Coluna Magnavita | Pinga-Fogo: 31 de maio de 2022, edição 24.026

BOMBA RELÓGIO: Foi realmente no dia 24 de maio de 2021, às 15h32, protocolado no Ministério Público do Rio, o ofício SSER/SEFAZ n° 010 ,dirigido ao Grupo de Atuação Especializada no Combate à Sonegação Fiscal e aos Ilícitos Contra Ordem Tributária- GAESF, que solicita Representação Fiscal para Fins Penais e anexa o Relatório Técnico n° 41008.2. A bomba relógio foi armada dias antes, em 3 de maio, como consta no cabeçalho do ofício. O relatório anexado com 48 páginas é de 2 de maio. Ele foi totalmente gestado e o ofício ao MP, datado na gestão do Guilherme Mercês, que só foi exonerado no dia 5 de maio. Todas as datas coincidem com a sua luta para permanecer no cargo.

MISTÉRIO: Esta cronologia de datas é importante para compreender a ação do setor de inteligência da SEFAZ contra o grupo da cervejaria Império e seus distribuidores. O ofício bomba que pede investigação e ações penais contra a Império deveria ser assinado pelo então Subsecretário de Estado da Receita, Rodrigo Soares Aguieiras, como está impresso no Ofício original, destinado ao MP e datado de 3 de maio. Duas questões surgem. A primeira, por que ele foi assinado pelo auditor fiscal Flávio Cabo C. Nazareth, como revela um carimbo colocado no meio da assinatura, já que foi ele próprio o redator do relatório? A segunda é sobre o delay entre a redação do documento e o seu protocolo no Ministério Público, 20 dias depois, quando Nelson Rocha já estava como secretário? E, complementando a questão, Flávio Cabo está como interino da SSER no dia 3 de maio de 2021, quando o ofício foi emitido e também no dia 24 de maio, quando foi protocolado fisicamente no MPRJ?

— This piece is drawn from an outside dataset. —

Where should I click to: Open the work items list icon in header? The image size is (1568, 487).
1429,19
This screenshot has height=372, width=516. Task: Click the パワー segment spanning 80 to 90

INSUBORDINAÇÃO: A coluna colou luz em 21 de dezembro de 2021 na atuação do setor de inteligência da SEFAZ, que atuava em um bunker à parte, monitorando as emissões de notas fiscais, com o número de CPFs de autoridades e criando uma relação incestuosa com outros setores de investigação. Uma nota publicada naquela data com o título “Senhas Quase Eternas” revelava: “Circula na Sefaz o caso do uso das senhas que vai merecer atenção da corregedoria: o de Carlos Henrique Ferrari, auditor, cedido ao Ministério Público há cinco anos. Ele estaria com a senha do subinspetor até hoje. A de fiscal da AFE 07, de supermercados, ficou ativa até setembro de 2021, quando foi cassada pela CCAFI. O último acesso como usuário “cferrari” foi em 23/08/2021. Todos esses fatos similares serão apurados pelo corregedor, por ordem do secretário Nelson Rocha.”  

SELETIVO: O auditor Carlos Ferrari está cedido pela SEFAZ ao MPRJ há quatro anos. O secretário Nelson Rocha tentou trazê-lo de volta e a interrupção durou apenas uma semana. O secretário não sustentou o pedido de retorno. Junto com ele, voltou ao MP o acesso aos sistemas da Fazenda, muitos deles por envolver a quebra de sigilo financeiro, que exigiria autorização judicial. Esta coleta de dados, se ocorrer de forma informal, só atrapalha as investigações por fazer evaporar a legitimidade da ação, algo semelhante com a segunda fase da Lava Jato, na qual os investigadores se colocavam acima do bem e do mal. O risco é a utilização do sistema de inteligência de forma seletiva, induzindo o MP ao erro e endossando, involuntariamente, um jogo de cartas marcadas.